**EXERCISE DETAILS**
Your answer should give again, exactly, the lines from the beginning of the entries below through the line containing "Task: Expand the タスク2件完了 completed tasks row". It must contain no pictures.

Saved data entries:
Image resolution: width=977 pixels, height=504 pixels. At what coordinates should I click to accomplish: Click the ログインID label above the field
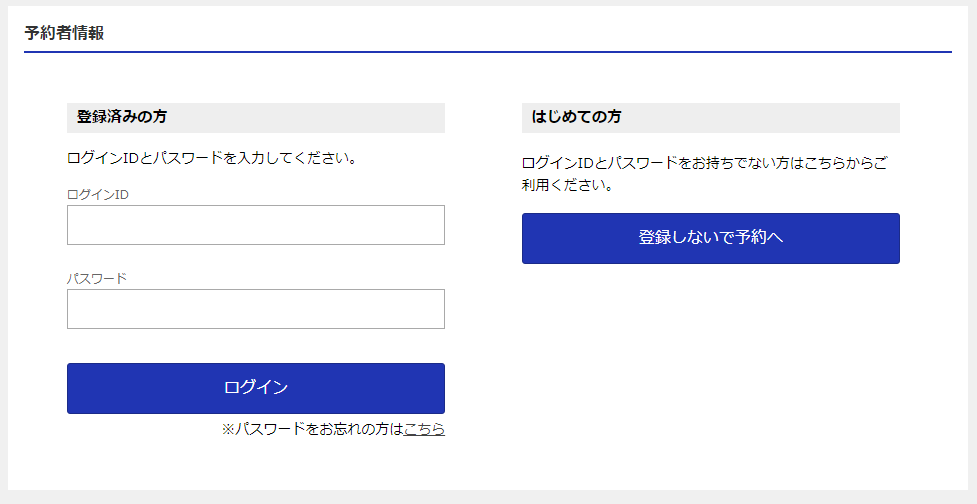[98, 194]
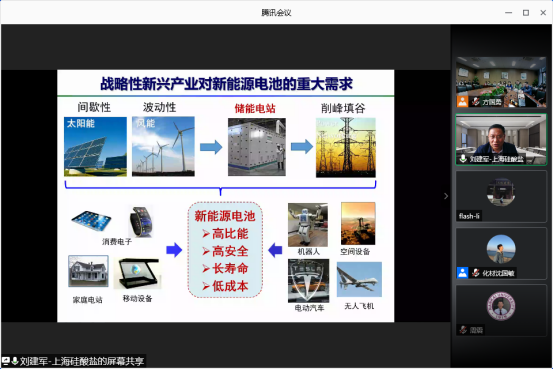
Task: Click the orange host icon on 方国勇's tile
Action: pos(462,102)
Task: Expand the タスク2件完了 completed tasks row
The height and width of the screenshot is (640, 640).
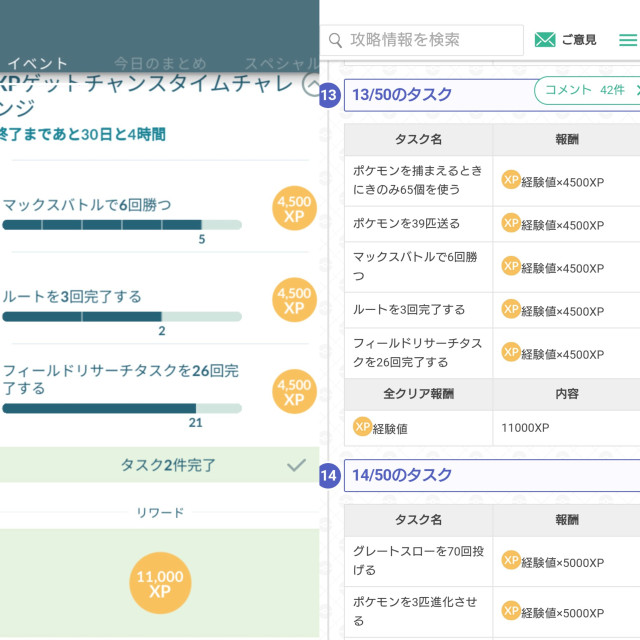Action: point(160,465)
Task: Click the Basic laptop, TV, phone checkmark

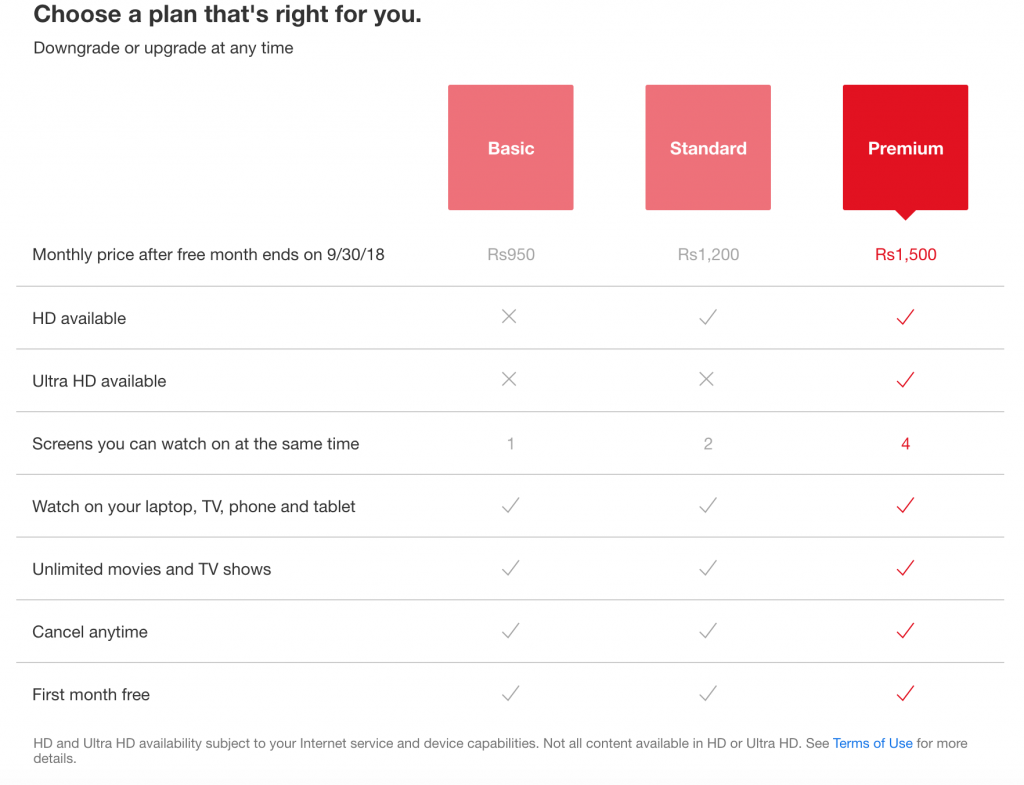Action: [511, 505]
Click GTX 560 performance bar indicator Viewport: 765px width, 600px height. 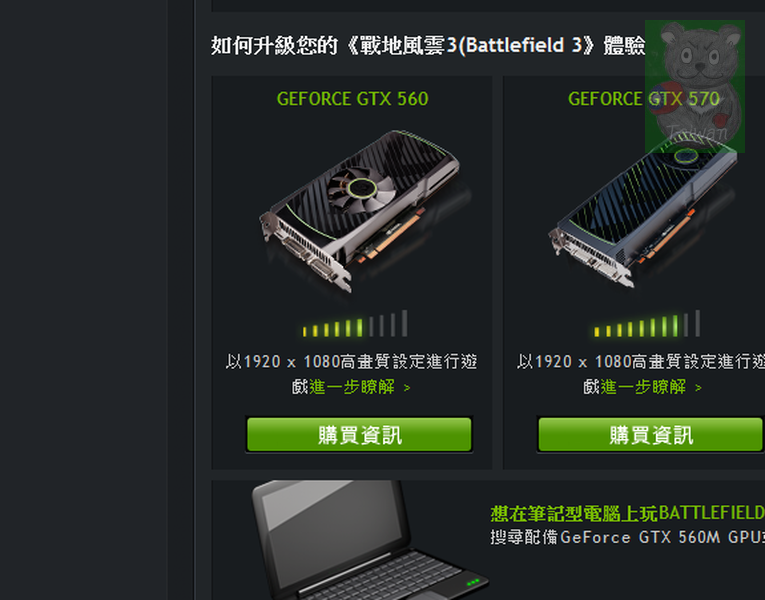pos(355,324)
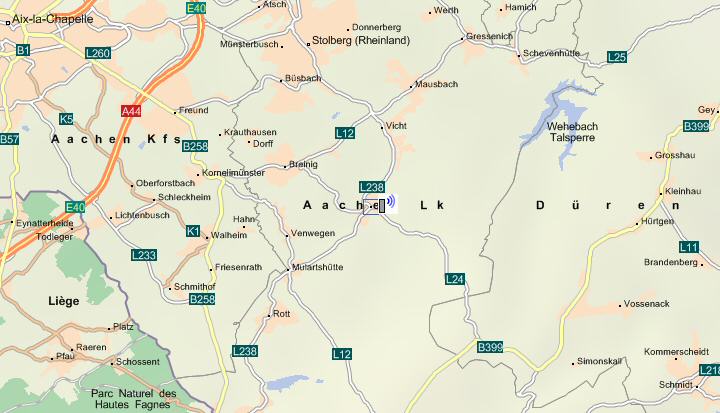Click the Mulartshütte village label
This screenshot has height=413, width=720.
point(317,267)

**RESPONSE BOX**
Image resolution: width=977 pixels, height=504 pixels. At what coordinates should I click to accomplish: Click the ログインID label above the field
[98, 194]
Task: Click the orange host icon on 方国勇's tile
Action: pos(462,102)
Task: Expand the タスク2件完了 completed tasks row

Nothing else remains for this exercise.